───── Records provided

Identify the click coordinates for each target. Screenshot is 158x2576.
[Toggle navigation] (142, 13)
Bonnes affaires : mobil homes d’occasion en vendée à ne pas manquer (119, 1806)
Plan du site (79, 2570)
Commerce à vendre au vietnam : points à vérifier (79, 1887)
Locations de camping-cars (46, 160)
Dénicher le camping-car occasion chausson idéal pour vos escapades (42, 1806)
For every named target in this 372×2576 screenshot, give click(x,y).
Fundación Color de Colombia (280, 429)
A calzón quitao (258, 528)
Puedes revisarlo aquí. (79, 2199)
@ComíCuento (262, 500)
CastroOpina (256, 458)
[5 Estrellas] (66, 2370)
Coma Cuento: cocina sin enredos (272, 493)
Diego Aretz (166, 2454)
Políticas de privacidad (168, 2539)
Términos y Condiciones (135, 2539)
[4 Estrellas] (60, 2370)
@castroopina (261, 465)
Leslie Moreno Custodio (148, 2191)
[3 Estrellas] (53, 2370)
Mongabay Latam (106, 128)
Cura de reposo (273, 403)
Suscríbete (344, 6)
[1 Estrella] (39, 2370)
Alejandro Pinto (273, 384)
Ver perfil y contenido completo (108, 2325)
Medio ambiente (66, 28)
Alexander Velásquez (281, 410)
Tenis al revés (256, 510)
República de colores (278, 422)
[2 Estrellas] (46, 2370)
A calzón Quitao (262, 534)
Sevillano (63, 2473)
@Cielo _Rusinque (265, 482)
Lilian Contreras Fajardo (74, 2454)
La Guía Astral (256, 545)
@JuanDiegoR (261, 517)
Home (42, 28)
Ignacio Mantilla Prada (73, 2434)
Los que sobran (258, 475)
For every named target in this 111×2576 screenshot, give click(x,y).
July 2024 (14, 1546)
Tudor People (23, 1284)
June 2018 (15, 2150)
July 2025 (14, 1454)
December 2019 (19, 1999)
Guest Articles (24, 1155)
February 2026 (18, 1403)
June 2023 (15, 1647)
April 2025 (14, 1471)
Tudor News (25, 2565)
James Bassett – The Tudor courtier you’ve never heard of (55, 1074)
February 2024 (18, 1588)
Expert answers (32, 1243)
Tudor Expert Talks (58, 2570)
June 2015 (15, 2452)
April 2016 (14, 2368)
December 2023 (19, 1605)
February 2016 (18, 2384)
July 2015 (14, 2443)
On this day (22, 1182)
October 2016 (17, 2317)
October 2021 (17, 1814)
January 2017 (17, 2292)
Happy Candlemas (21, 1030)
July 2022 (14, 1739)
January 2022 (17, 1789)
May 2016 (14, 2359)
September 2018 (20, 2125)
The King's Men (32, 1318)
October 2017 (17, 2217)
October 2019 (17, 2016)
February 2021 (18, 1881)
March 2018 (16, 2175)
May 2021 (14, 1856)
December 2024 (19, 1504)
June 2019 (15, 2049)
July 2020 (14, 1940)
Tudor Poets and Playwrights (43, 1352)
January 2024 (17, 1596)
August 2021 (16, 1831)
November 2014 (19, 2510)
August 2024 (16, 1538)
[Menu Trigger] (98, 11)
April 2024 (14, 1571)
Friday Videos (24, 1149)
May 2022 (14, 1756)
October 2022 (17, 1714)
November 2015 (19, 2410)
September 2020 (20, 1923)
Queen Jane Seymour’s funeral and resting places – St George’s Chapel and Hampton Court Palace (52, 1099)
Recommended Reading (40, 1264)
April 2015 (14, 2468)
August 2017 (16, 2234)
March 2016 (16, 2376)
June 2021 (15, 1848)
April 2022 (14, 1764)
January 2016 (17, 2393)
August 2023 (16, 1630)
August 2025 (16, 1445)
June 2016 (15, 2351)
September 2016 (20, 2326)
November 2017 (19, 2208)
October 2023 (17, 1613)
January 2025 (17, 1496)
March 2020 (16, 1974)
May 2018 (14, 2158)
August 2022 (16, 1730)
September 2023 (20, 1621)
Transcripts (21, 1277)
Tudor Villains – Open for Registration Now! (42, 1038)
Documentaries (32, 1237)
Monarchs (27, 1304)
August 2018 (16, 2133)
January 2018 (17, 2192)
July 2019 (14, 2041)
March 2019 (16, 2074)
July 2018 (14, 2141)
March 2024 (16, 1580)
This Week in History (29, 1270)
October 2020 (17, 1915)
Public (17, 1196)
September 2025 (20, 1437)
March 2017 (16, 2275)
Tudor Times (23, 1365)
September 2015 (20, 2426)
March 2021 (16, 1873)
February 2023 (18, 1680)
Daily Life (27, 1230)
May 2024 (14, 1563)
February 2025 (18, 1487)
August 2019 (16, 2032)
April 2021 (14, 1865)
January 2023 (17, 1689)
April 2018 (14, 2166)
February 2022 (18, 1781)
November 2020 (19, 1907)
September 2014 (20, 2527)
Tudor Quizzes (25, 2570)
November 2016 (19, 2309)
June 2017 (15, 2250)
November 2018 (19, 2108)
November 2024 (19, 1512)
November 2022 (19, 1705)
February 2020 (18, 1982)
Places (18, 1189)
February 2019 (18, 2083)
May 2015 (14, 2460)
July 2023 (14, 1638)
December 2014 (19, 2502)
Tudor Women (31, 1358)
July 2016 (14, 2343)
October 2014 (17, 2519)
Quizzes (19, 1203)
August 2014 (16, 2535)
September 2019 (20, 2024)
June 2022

──────────

_Exercise objective_. Go through the entries above and write each one out exactly.

_Response box_.
Identify the click coordinates for each target. Screenshot is 158x2576.
[Toggle navigation] (142, 13)
Bonnes affaires : mobil homes d’occasion en vendée à ne pas manquer (119, 1806)
Plan du site (79, 2570)
Commerce à vendre au vietnam : points à vérifier (79, 1887)
Locations de camping-cars (46, 160)
Dénicher le camping-car occasion chausson idéal pour vos escapades (42, 1806)
For every named target in this 372×2576 screenshot, give click(x,y).
Fundación Color de Colombia (280, 429)
A calzón quitao (258, 528)
Puedes revisarlo aquí. (79, 2199)
@ComíCuento (262, 500)
CastroOpina (256, 458)
[5 Estrellas] (66, 2370)
Coma Cuento: cocina sin enredos (272, 493)
Diego Aretz (166, 2454)
Políticas de privacidad (168, 2539)
Términos y Condiciones (135, 2539)
[4 Estrellas] (60, 2370)
@castroopina (261, 465)
Leslie Moreno Custodio (148, 2191)
[3 Estrellas] (53, 2370)
Mongabay Latam (106, 128)
Cura de reposo (273, 403)
Suscríbete (344, 6)
[1 Estrella] (39, 2370)
Alejandro Pinto (273, 384)
Ver perfil y contenido completo (108, 2325)
Medio ambiente (66, 28)
Alexander Velásquez (281, 410)
Tenis al revés (256, 510)
República de colores (278, 422)
[2 Estrellas] (46, 2370)
A calzón Quitao (262, 534)
Sevillano (63, 2473)
@Cielo _Rusinque (265, 482)
Lilian Contreras Fajardo (74, 2454)
La Guía Astral (256, 545)
@JuanDiegoR (261, 517)
Home (42, 28)
Ignacio Mantilla Prada (73, 2434)
Los que sobran (258, 475)
For every named target in this 111×2576 screenshot, give click(x,y).
July 2024 (14, 1546)
Tudor People (23, 1284)
June 2018 (15, 2150)
July 2025 (14, 1454)
December 2019 (19, 1999)
Guest Articles (24, 1155)
February 2026 (18, 1403)
June 2023 (15, 1647)
April 2025 (14, 1471)
Tudor News (25, 2565)
James Bassett – The Tudor courtier you’ve never heard of (55, 1074)
February 2024 (18, 1588)
Expert answers (32, 1243)
Tudor Expert Talks (58, 2570)
June 2015 (15, 2452)
April 2016 (14, 2368)
December 2023 (19, 1605)
February 2016 (18, 2384)
July 2015 (14, 2443)
On this day (22, 1182)
October 2016 (17, 2317)
October 2021 (17, 1814)
January 2017 (17, 2292)
Happy Candlemas (21, 1030)
July 2022 (14, 1739)
January 2022 (17, 1789)
May 2016 (14, 2359)
September 2018 (20, 2125)
The King's Men (32, 1318)
October 2017 (17, 2217)
October 2019 (17, 2016)
February 2021 (18, 1881)
March 2018 (16, 2175)
May 2021 (14, 1856)
December 2024 (19, 1504)
June 2019 (15, 2049)
July 2020 (14, 1940)
Tudor Poets and Playwrights (43, 1352)
January 2024 (17, 1596)
August 2021 (16, 1831)
November 2014 (19, 2510)
August 2024 (16, 1538)
[Menu Trigger] (98, 11)
April 2024 (14, 1571)
Friday Videos (24, 1149)
May 2022 (14, 1756)
October 2022 (17, 1714)
November 2015 (19, 2410)
September 2020 (20, 1923)
Queen Jane Seymour’s funeral and resting places – St George’s Chapel and Hampton Court Palace (52, 1099)
Recommended Reading (40, 1264)
April 2015 (14, 2468)
August 2017 (16, 2234)
March 2016 (16, 2376)
June 2021 (15, 1848)
April 2022 (14, 1764)
January 2016 (17, 2393)
August 2023 (16, 1630)
August 2025 (16, 1445)
June 2016 (15, 2351)
September 2016 (20, 2326)
November 2017 (19, 2208)
October 2023 (17, 1613)
January 2025 (17, 1496)
March 2020 (16, 1974)
May 2018 (14, 2158)
August 2022 (16, 1730)
September 2023 (20, 1621)
Transcripts (21, 1277)
Tudor Villains – Open for Registration Now! (42, 1038)
Documentaries (32, 1237)
Monarchs (27, 1304)
August 2018 (16, 2133)
January 2018 (17, 2192)
July 2019 (14, 2041)
March 2019 (16, 2074)
July 2018 (14, 2141)
March 2024 (16, 1580)
This Week in History (29, 1270)
October 2020 (17, 1915)
Public (17, 1196)
September 2025 (20, 1437)
March 2017 (16, 2275)
Tudor Times (23, 1365)
September 2015 (20, 2426)
March 2021 (16, 1873)
February 2023 (18, 1680)
Daily Life (27, 1230)
May 2024 (14, 1563)
February 2025 (18, 1487)
August 2019 (16, 2032)
April 2021 (14, 1865)
January 2023 (17, 1689)
April 2018 (14, 2166)
February 2022 (18, 1781)
November 2020 (19, 1907)
September 2014 (20, 2527)
Tudor Quizzes (25, 2570)
November 2016 (19, 2309)
June 2017 (15, 2250)
November 2018 (19, 2108)
November 2024 (19, 1512)
November 2022 (19, 1705)
February 2020 (18, 1982)
Places (18, 1189)
February 2019 (18, 2083)
May 2015 (14, 2460)
July 2023 (14, 1638)
December 2014 (19, 2502)
Tudor Women (31, 1358)
July 2016 (14, 2343)
October 2014 (17, 2519)
Quizzes (19, 1203)
August 2014 (16, 2535)
September 2019 (20, 2024)
June 2022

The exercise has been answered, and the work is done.